DIRECTIVE 1:
Answer these from the passage on supermassive galactic cores:
(a) How did the Chandra team interpret the distant X-ray sources?
(b) At what redshift is galaxy ULAS J1120+0641 found?
(c) What does subquantum kinetics call these cores instead of supermassive black holes?
DIRECTIVE 2: Write the next paragraph of the passage on supermassive galactic cores and subquantum kinetics, picking up after its final sentence.

Working within the framework of conventional astronomy, this Chandra team has interpreted these X-ray sources as supermassive black holes. But the question that then arises is how would supermassive black holes of the size observed have grown to their present size in such a short time when there is not enough time even for their host galaxies to form. Many big bang theorists would have felt more comfortable if no such X-ray sources had been observed at this great distance, for this finding is very embarrassing to the standard theory.
One extreme example is the unexpectedly massive, 2 billion solar mass quasar core seen in galaxy ULAS J1120+0641 which is found at a redshift of 7.1. If its redshift is entirely cosmological, this galaxy would be existing at just 400 million years after the presumed date for the big bang during the period when the fireball was still supposed to be in its plasma state and unable to form condensed matter. The age problem is resolved when it is realized that the universe is not currently expanding, that there was no big bang creation 13.75 billion years ago, and that matter has been present in the universe for a much longer period of time, perhaps hundreds of billions of years.
Subquantum kinetics has predicted that such supermassive galactic cores would have existed in primordial times since matter creation occurring spontaneously within them would be responsible for the formation of the observed host galaxies. Subquantum kinetics calls these cores mother stars, rather than supermassive black holes since subquantum kinetics precludes the formation of black holes. It interprets these as dense celestial bodies whose collapse is prevented by the tremendous outpour of energy that is spontaneously created in their interiors. It proposes that a galaxy forms through the continuous creation of matter within its supermassive mother star core and to a much lesser extent from matter created within its many stars.

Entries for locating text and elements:

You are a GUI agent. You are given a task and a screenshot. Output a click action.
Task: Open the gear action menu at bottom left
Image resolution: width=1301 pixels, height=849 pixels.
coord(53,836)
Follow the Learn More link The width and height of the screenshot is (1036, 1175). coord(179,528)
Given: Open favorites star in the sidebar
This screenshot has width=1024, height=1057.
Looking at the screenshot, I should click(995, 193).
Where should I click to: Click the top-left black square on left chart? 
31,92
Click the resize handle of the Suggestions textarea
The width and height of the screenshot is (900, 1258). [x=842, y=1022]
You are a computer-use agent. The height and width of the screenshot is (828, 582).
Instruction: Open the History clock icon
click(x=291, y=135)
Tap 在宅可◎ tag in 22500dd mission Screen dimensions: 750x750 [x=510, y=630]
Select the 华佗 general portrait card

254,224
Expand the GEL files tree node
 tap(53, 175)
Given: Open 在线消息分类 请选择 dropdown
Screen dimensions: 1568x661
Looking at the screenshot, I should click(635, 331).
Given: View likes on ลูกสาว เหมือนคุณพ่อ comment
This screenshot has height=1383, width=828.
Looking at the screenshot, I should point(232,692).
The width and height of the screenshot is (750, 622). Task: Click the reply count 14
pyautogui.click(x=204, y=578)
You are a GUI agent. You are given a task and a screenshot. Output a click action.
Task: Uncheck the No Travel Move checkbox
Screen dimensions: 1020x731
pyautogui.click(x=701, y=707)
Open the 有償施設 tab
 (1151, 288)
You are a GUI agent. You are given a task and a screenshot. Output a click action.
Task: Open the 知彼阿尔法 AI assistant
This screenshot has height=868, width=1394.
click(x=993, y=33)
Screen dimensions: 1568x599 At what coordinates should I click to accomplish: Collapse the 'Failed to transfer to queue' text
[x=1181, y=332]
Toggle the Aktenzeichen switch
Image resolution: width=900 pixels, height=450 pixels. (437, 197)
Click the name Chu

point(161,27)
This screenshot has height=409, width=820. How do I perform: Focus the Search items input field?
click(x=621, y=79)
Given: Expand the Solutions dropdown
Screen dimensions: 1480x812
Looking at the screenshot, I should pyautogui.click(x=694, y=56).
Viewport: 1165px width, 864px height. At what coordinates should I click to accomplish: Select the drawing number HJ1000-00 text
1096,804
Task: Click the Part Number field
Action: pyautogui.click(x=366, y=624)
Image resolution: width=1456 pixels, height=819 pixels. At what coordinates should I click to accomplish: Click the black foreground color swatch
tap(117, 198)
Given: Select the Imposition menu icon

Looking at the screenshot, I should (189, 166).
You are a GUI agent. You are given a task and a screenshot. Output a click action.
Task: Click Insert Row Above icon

WRITTEN REPLY 1:
(a) As supermassive black holes.
(b) 7.1.
(c) Mother stars.

WRITTEN REPLY 2:
The Chandra team’s observation that these primordial supermassive bodies are a thousand times less massive and that their X-ray output is a hundred times fainter than nearby quasar cores also fits the subquantum kinetics predictions in that SQK predicts that mother stars would gradually grow in size through continuous matter creation in their interiors.
To comment on your second point, this subquantum kinetics continuous creation prediction also accords with the Chandra team’s conclusion that these core sources had grown by a factor of 100 to a 1000 during the past 13 billion years, in tandem with the growth of the galaxies they are embedded in. As mentioned in another post, astronomers are currently confused as to how a primordial black hole would have grown in size during this time through accretion since there is no sign that the host galaxies have been disturbed by galaxy mergers.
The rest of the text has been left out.